80'lerde çoşan bu takımın şimdinin orta kuşak insanlarına büyük etkisi olmuştur. türkiye'de çok popüler olmayan futbol sürekli konuşulur olmuştur. bu kuşağın evlatları da takımlarına bağlı bir taraftar grubunu oluşturmuştur.
haftasonlarını iple çekerler. takımları yenilirse bütün hafta huzursuzdurlar. takımlarının başarısı için kombine bilete diğer takımların 3-5 katı paralar ödemeyi kabul ederler. maç biletleri diğer takımların 3-5 katıdır, yine de maça giderler. çünkü fenerbahçe olmadan yaşayamazlar. ancak bunun bir oyun olduğunu da unutmamak gerekir ki, diğer takımın bazı taraftar grupları gibi tek marifeti beste yapıp koca gün yatmak değildir. bu yüzden elbette sürekli beste yapmaları beklenemez.

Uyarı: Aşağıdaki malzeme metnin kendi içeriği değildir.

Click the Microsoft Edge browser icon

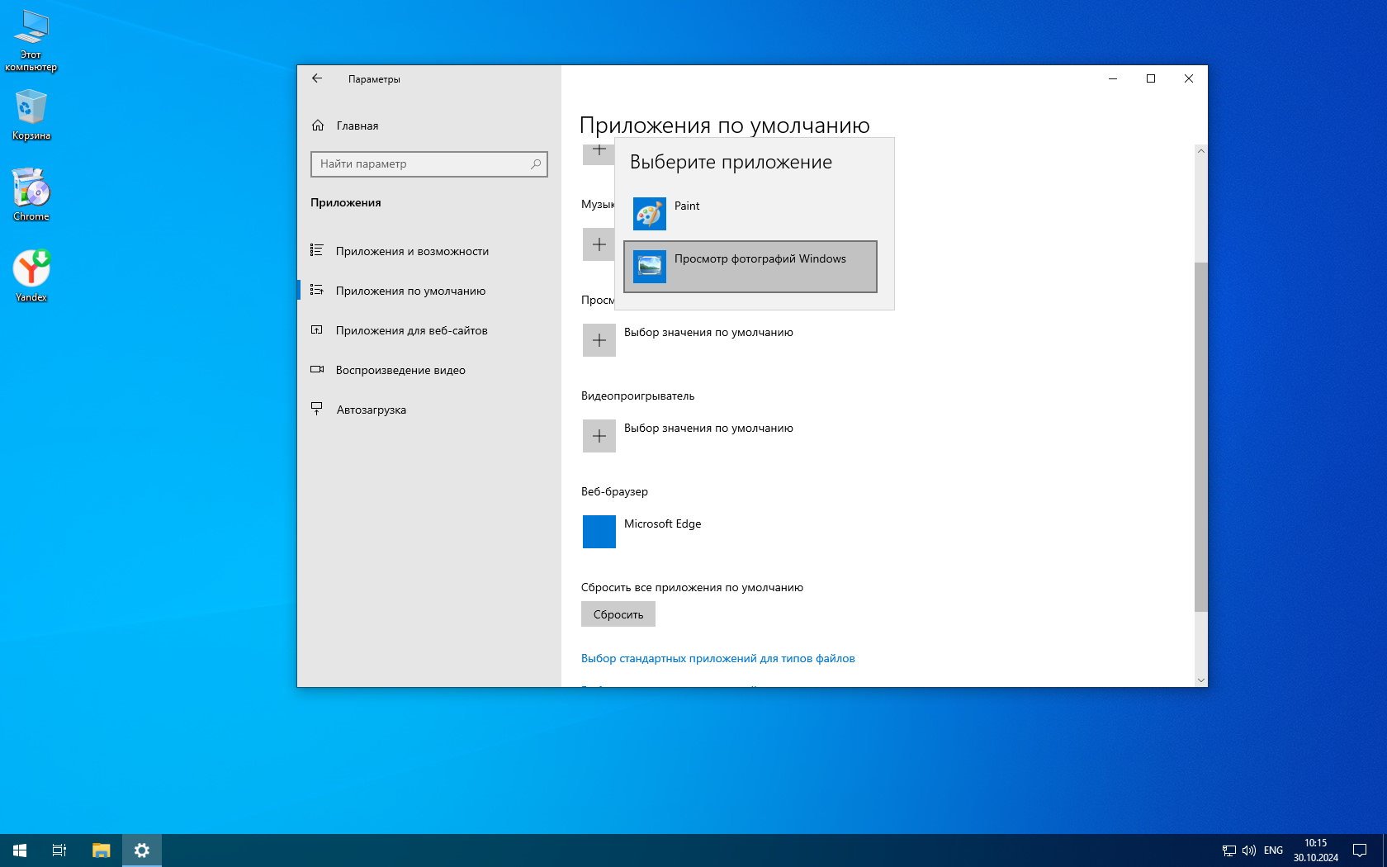tap(599, 532)
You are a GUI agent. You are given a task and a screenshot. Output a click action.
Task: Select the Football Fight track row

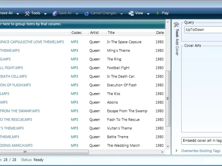[82, 68]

ulu önderin izinden giderler. her türk gibi vatanına, milletine bağlıdırlar. stadlarında atatürk'ün resmini görmekten gurur duyarlar.

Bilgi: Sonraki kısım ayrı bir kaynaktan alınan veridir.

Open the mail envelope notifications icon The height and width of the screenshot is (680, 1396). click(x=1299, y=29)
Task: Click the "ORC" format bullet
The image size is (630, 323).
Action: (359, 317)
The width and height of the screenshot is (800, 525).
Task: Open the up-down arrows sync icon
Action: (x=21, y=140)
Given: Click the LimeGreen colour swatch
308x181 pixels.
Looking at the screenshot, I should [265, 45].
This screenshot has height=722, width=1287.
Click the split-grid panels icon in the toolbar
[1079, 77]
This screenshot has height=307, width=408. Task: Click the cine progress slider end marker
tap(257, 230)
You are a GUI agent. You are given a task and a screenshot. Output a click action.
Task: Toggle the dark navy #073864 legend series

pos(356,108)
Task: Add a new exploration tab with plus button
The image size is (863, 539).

arkadaş ortamlarında futbol tartışılıyorsa, çoşmaları yadırganmamalıdır. çünkü takımlarını çok sevmektedirler ve konu takımı olunca hararetlenmektedirler. bu demek değildir ki, kendilerini diğerlerinden üstün tutuyorlar. elbette ki, her takım taraftarı kendi takımının iyi olan bildiği özelliklerini ön plana çıkarır. ama günümüzde takımlarının finansal alanda büyümesi ve önünün açık olması, bir kıskanma duygusu getirir herkese.
stadda açılan bir pankart üzerine bunlar ayrı bir cumhuriyet kurmaya çalışıyor diyenler bile olmuştur. geyik için değil de gerçekten ayrı bir cumhuriyet kurmaya çalışıyor bunlar diye düşünen zannetmiyorum ki olsun ama varsa zihinsel yeterliliğinden şüphe etmelidir. (bkz: ilhan cavcav) buradaki tek amaç birlik beraberlik içinde olduklarını dosta düşmana göstermektir.
sarı lacivert renklere aşıktırlar. üzerlerinde bu renkleri taşımaktan büyük bir haz alırlar. bundandır ki, kimse böyle bir yönlendirme yapmadan, kadıköy maç günleri sarı laciverte bürünür. bu da bir adet haline dönüşmüştür. ancak burada bile tahrik unsurları oluşmadan başka takım formalarını giyenlere de bir taciz olmaz. en azından bunu gerçek taraftar kimliği ile değil bir anlık gaflete düşen insan kimlikleriyle yapmışlardır. bunu bütün taraftarlara mal etmek yanlıştır ki beşiktaş'ta ve mecidiyeköy'de de aynı olaylar hatta alası yaşanmıştır ama bu da o takımların tüm taraftarlarına mal edilmemiştir.
bu taraftarlar takımlarınınn son durumunu bilmezse rahatsız olurlar. sürekli takımı takip ederler. bu sebepten de maçlarının ertesi günü gazete satışları patlar, tv programları reytigleri artar vs.
bunlar dışında laf sokmalar, alay etmeler gayet doğal olduğu gibi her taraftarda olduğu kadar vardır. ama diğer takım taraftarlarını, tuttuğu takımlara göre değerlendirmezler. en azından diğerleri kadar.
en belirgin özellikleri olarak, takımlarına daha bağlı olmaları, takımın maçlarına ilgili olmaları ve taraftar ürünlerini daha çok kullanmaları gösterilebilir.
(#1096409) böyle bir entry girebilecek kadar gözü dönmüş mensupları bulunan taraftar topluluğu.